Monaco? Okay – wenn der Fürst mitspielt

■ Interview mit Roger Bianchini, Autor des Buches „Monaco: Ein Geschäft, das sich lohnt“

taz: Für wen lohnt Monaco?

Roger Bianchini: Zunächst einmal für die 3.500 Monegassen selbst. Sie sind gewiß die am meisten gehätschelten Bürger der Welt. Neben vielen sozialen Vorteilen brauchen sie auch keine Steuern zu zahlen. Es gibt keine Gewerbesteuer, Wohnungssteuer oder Grund- und Bodensteuer. Niemand zahlt Rundfunkgebühren. Die Fahrzeugsteuer ist völlig unerheblich. Erbschaften werden praktisch nicht besteuert, Kapitaleinkommen auch nicht.

Wie kann ein Staat denn ohne Steuereinnahmen funktionieren?

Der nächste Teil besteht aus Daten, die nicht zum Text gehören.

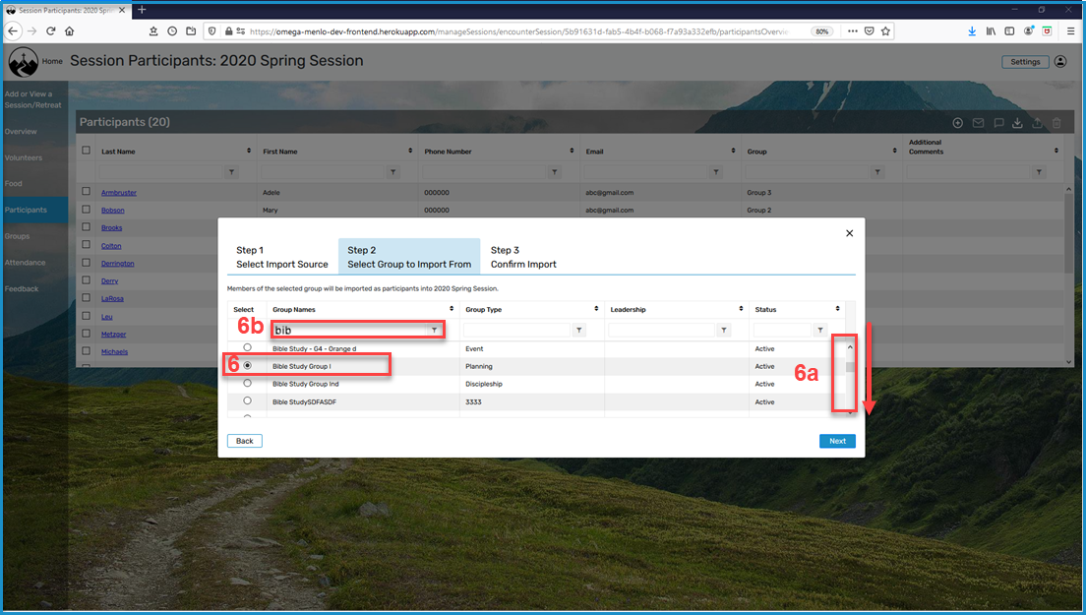Click the browser home icon

point(69,31)
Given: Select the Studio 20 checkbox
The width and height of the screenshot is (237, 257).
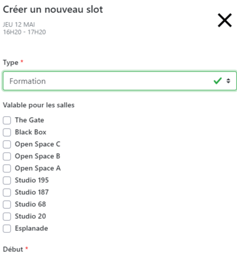Looking at the screenshot, I should pos(7,216).
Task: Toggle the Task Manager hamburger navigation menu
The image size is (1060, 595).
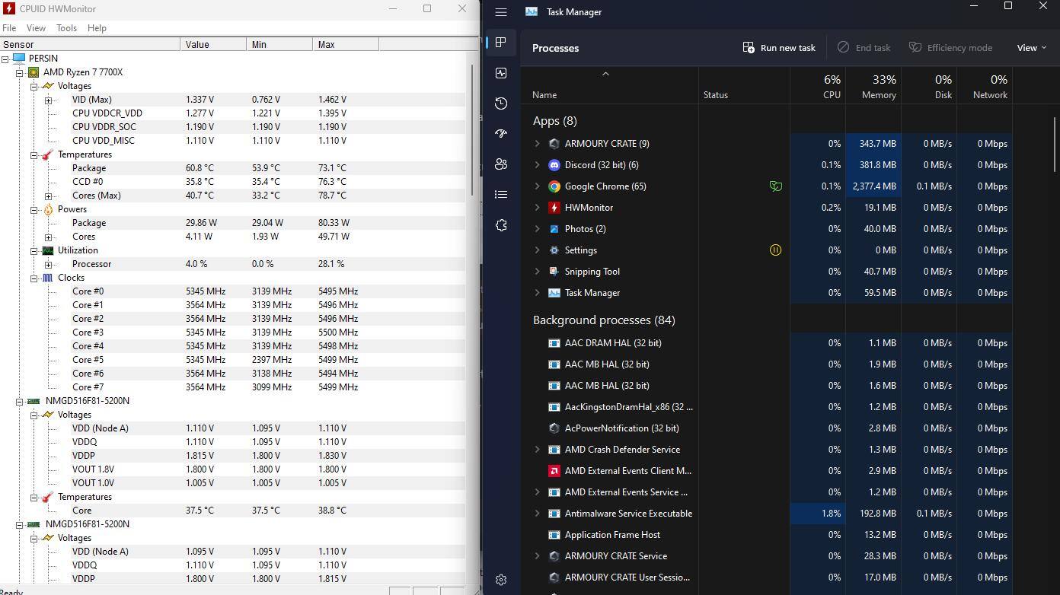Action: (501, 12)
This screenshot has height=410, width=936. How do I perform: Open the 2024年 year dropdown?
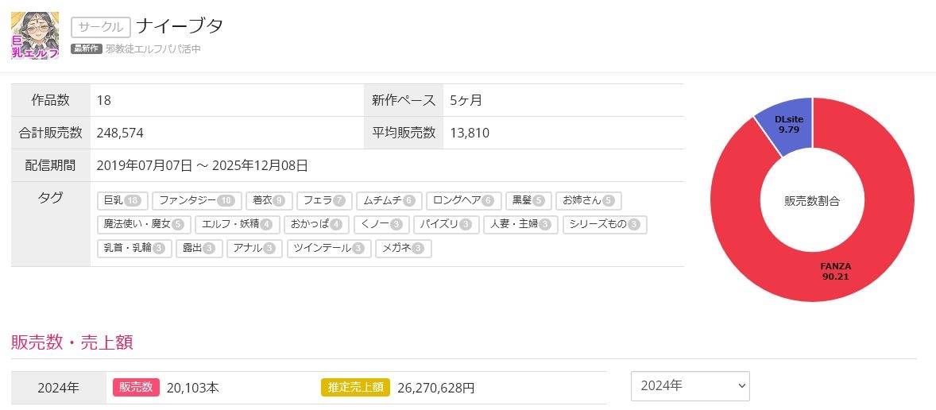(x=690, y=386)

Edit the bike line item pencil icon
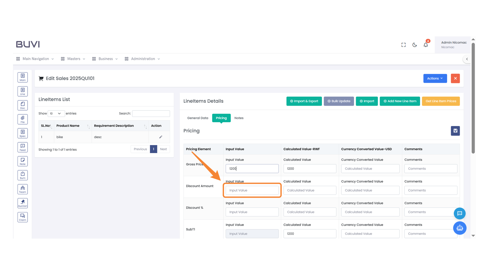click(x=160, y=137)
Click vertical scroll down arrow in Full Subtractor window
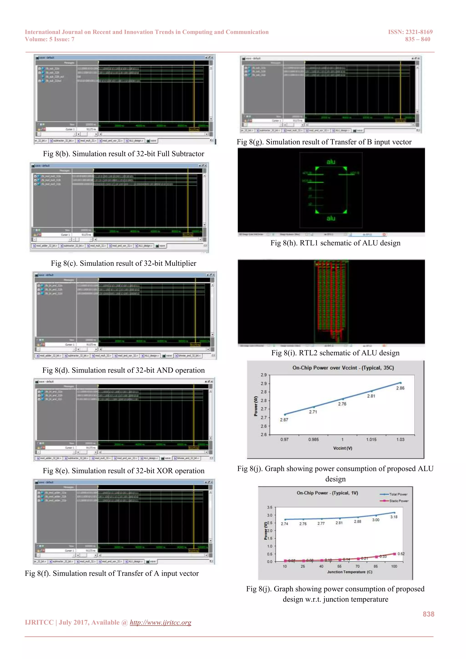Image resolution: width=466 pixels, height=659 pixels. pos(211,119)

Frankreich und Monaco haben 1963 einen Vertrag geschlossen, wonach beide Länder die Mehrwertsteuereinnahmen nach einer komplizierten Rechnung untereinander aufteilen. Das macht etwa die Hälfte des monegassischen Haushaltes aus. Der Rest stammt vor allem aus Einnahmen an Vermögensbeteiligungen. Fürst Rainier verwaltet Monaco wie ein großes Unternehmen, mit Angestellten, Gewinnen, Investitionen. Zugleich hat Monaco nur geringe Ausgaben, weil es beispielsweise keine Armee finanziert. Das Fürstentum ist ein Steuerparadies für alle, nur nicht für Franzosen, die sich dort nach 1957 niedergelassen haben. General de Gaulle setzte in dem Vertrag von 1963 nämlich durch, daß zwischen Frankreich und Monaco ein Steuerabkommen geschlossen wurde. Kein anderer Staat der Welt hat mit Monaco ein Steuerabkommen. Deshalb können Steuerflüchtlinge auch nicht verfolgt werden. Monaco rückt keine Informationen heraus.

Was muß man tun, um in den Genuß dieser Vorteile zu kommen?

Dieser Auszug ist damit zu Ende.